Identify every line in the listing below that contains the word "chatku", and copy each of those lines.

● **Listing for finding displayed items**
::::::::::

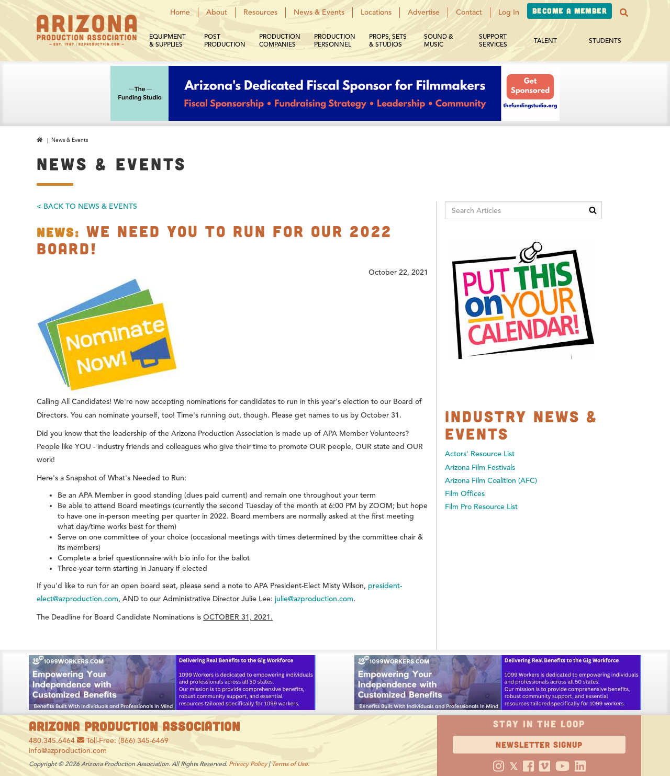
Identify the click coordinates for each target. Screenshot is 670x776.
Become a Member (569, 10)
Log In (508, 12)
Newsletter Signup (539, 744)
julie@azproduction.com (314, 598)
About (216, 12)
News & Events (319, 12)
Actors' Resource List (480, 453)
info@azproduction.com (68, 750)
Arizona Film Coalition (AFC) (491, 480)
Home (180, 12)
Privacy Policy (248, 764)
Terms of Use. (290, 764)
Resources (260, 12)
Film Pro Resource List (481, 506)
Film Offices (465, 493)
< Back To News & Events (87, 206)
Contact (469, 12)
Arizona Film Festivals (480, 467)
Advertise (424, 12)
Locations (376, 12)
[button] (624, 12)
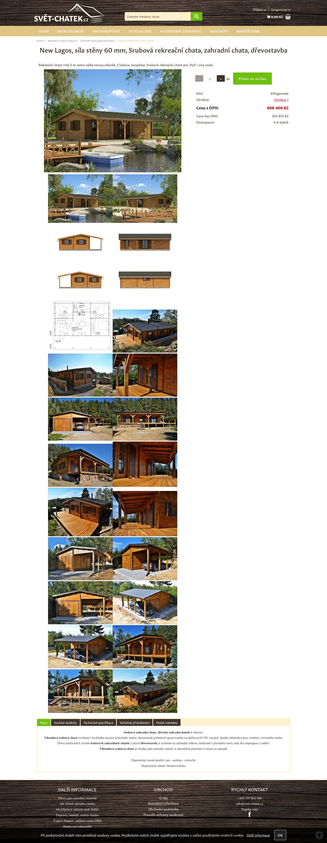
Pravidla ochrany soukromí (163, 814)
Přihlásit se (259, 9)
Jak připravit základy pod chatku (77, 809)
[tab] (43, 722)
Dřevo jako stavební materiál (77, 798)
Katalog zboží (71, 30)
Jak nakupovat (106, 30)
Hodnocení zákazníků (180, 30)
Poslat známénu (167, 722)
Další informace (258, 835)
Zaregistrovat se (281, 9)
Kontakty (219, 30)
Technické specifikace (98, 722)
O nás (163, 797)
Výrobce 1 (281, 99)
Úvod (44, 30)
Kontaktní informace (163, 803)
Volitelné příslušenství (134, 722)
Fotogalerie (140, 30)
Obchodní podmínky (163, 809)
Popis (43, 722)
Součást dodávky (65, 722)
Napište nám (248, 30)
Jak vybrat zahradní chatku (77, 803)
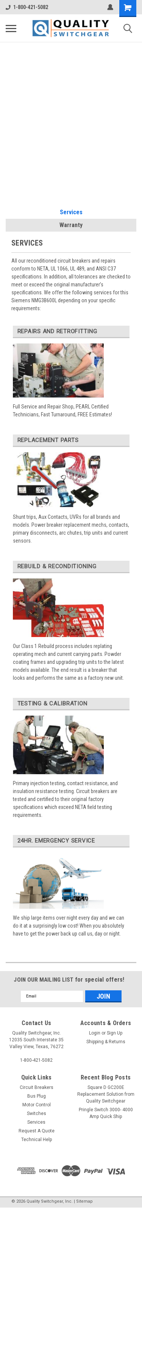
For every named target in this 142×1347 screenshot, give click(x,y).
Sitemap (84, 1201)
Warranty (71, 225)
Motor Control (36, 1104)
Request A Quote (37, 1131)
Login (94, 1033)
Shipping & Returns (105, 1041)
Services (71, 212)
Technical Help (36, 1139)
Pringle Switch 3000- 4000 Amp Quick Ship (106, 1113)
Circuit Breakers (36, 1087)
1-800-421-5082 (27, 7)
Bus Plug (36, 1096)
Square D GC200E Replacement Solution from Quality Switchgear (105, 1094)
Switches (36, 1113)
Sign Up (114, 1033)
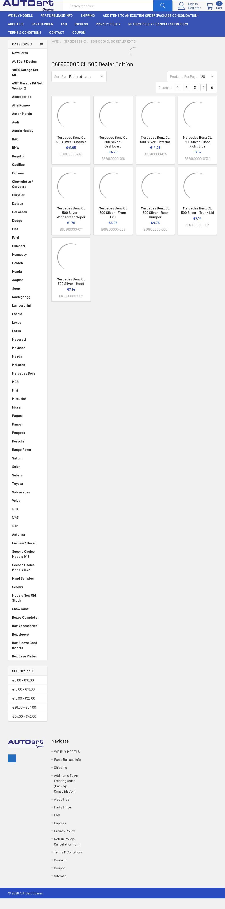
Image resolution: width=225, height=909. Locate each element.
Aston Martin (27, 124)
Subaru (27, 485)
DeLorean (27, 222)
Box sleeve (20, 645)
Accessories (21, 107)
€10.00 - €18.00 (23, 700)
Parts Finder (42, 35)
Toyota (27, 494)
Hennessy (27, 265)
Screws (17, 597)
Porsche (27, 451)
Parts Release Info (57, 26)
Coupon (78, 43)
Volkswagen (27, 502)
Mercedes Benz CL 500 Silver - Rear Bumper (155, 223)
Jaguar (27, 290)
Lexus (27, 333)
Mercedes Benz (27, 383)
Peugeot (27, 443)
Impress (81, 35)
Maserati (27, 350)
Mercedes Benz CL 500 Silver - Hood (71, 291)
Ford (27, 248)
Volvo (27, 511)
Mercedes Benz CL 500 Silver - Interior (155, 150)
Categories (22, 55)
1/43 (27, 528)
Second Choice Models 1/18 (23, 564)
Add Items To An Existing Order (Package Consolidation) (150, 26)
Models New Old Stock (24, 608)
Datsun (27, 214)
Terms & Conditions (24, 43)
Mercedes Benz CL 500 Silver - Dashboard (113, 152)
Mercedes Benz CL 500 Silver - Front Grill (113, 223)
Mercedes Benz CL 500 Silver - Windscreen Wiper (71, 223)
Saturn (17, 469)
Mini (27, 400)
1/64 (27, 519)
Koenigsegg (27, 307)
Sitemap (60, 886)
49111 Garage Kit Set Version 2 (27, 96)
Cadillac (27, 175)
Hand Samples (23, 589)
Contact (56, 43)
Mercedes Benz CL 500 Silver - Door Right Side (197, 152)
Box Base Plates (24, 667)
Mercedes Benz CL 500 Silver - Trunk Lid (197, 221)
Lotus (27, 341)
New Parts (20, 63)
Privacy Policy (108, 35)
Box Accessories (25, 636)
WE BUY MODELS (20, 26)
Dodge (27, 231)
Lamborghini (27, 316)
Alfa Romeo (27, 115)
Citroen (27, 183)
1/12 (27, 536)
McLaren (27, 375)
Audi (27, 132)
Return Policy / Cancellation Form (158, 35)
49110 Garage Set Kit (25, 82)
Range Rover (27, 460)
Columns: (166, 98)
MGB (27, 392)
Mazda (27, 367)
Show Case (20, 619)
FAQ (64, 35)
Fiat (27, 239)
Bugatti (27, 166)
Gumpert (27, 256)
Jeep (27, 299)
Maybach (27, 358)
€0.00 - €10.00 (23, 691)
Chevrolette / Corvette (27, 195)
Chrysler (27, 205)
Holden (27, 273)
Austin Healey (27, 141)
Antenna (27, 545)
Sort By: (60, 87)
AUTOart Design (24, 72)
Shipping (88, 26)
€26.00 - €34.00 (24, 718)
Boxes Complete (24, 628)
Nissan (27, 417)
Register (189, 13)
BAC (15, 150)
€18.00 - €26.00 (23, 709)
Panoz (17, 435)
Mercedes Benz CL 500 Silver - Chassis (71, 150)
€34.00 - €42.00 (24, 727)
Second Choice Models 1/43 (23, 577)
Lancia (27, 324)
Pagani (27, 426)
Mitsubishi (27, 409)
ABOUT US (16, 35)
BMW (27, 158)
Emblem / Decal (27, 553)
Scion (16, 477)
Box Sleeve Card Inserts (24, 655)
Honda (27, 282)
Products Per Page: (184, 87)
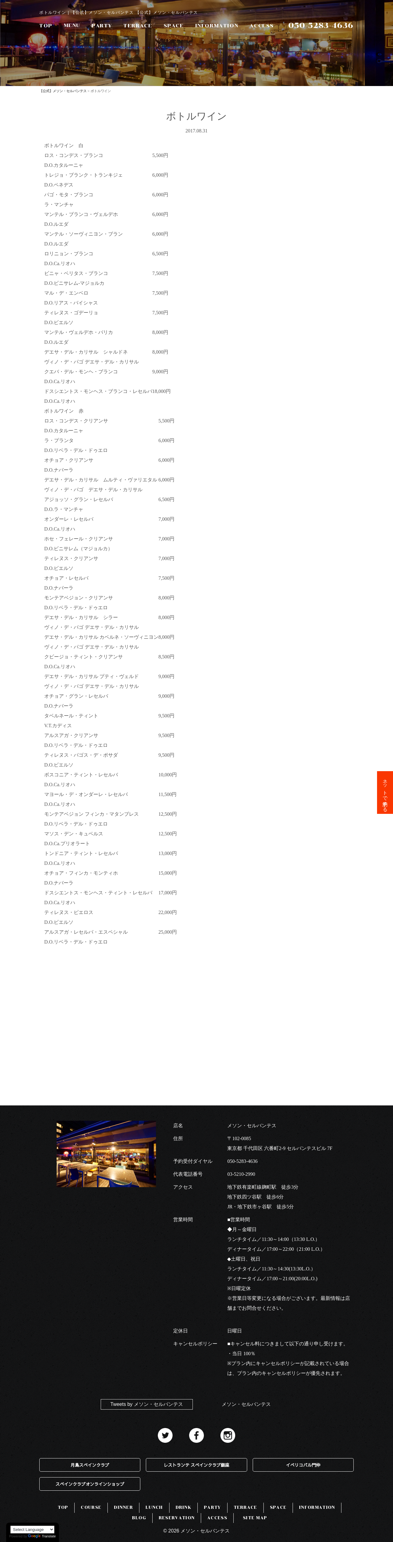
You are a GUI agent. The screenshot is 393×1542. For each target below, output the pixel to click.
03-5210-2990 (241, 1174)
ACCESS (262, 26)
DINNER (123, 1507)
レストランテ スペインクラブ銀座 (196, 1465)
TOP (46, 26)
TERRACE (137, 26)
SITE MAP (255, 1518)
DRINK (184, 1507)
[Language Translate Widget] (32, 1529)
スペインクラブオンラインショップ (90, 1484)
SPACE (174, 26)
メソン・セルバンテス (246, 1404)
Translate (42, 1536)
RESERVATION (177, 1518)
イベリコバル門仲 (303, 1465)
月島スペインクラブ (90, 1465)
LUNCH (154, 1507)
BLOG (139, 1518)
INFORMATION (217, 26)
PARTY (101, 26)
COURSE (91, 1507)
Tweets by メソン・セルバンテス (147, 1404)
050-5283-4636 (242, 1161)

::::::::::

● **SOLVED EXERCISE**
Jak připravit základy pod chatku (77, 809)
Jak vybrat zahradní chatku (77, 803)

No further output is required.